### SUPPLIED INFORMATION
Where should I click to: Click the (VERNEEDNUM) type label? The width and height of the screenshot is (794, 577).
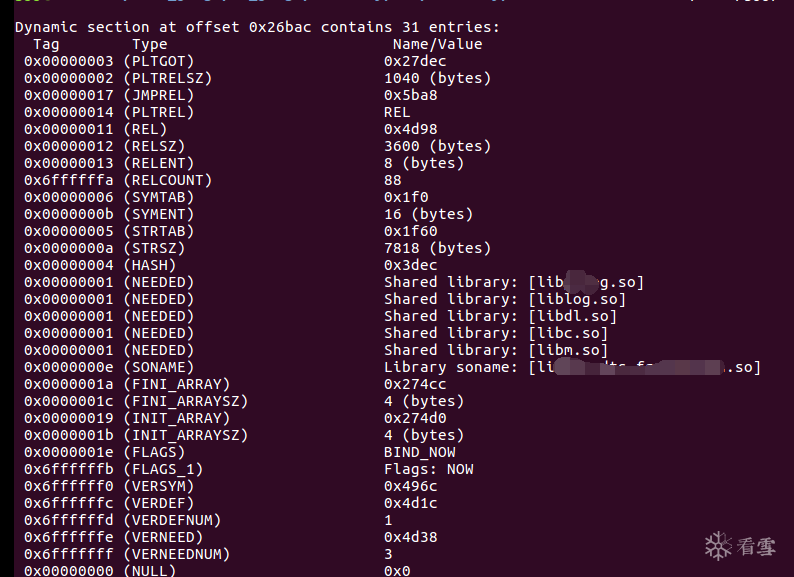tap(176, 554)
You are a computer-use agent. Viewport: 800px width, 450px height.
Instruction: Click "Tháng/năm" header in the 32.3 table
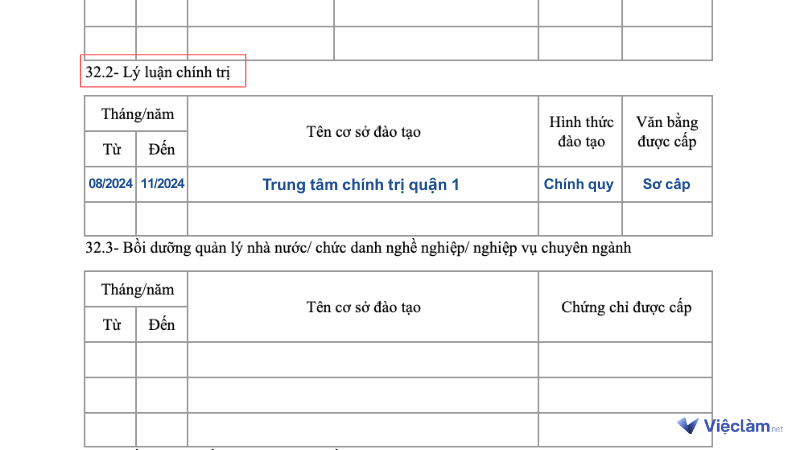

==

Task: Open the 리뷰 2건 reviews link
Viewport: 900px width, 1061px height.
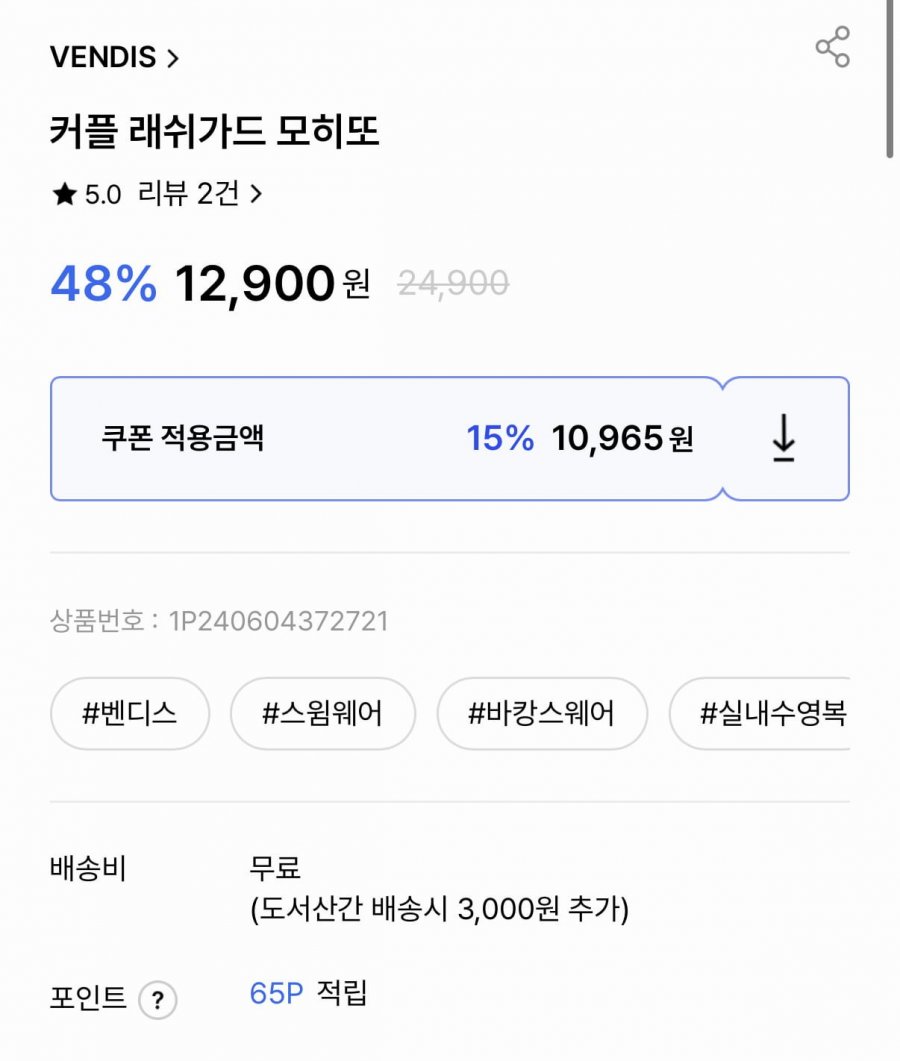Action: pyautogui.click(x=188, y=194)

### TASK DETAILS
With the pictures removed from your copy, retype the lines above from the one that contains "Where should I" through the one that contains "the 32.3 table", exactly.

### FINAL ANSWER
Where should I click to: Click the (VERNEEDNUM) type label? The width and height of the screenshot is (794, 577).
tap(176, 554)
You are a computer-use agent. Viewport: 800px width, 450px height.
Instruction: Click "Tháng/năm" header in the 32.3 table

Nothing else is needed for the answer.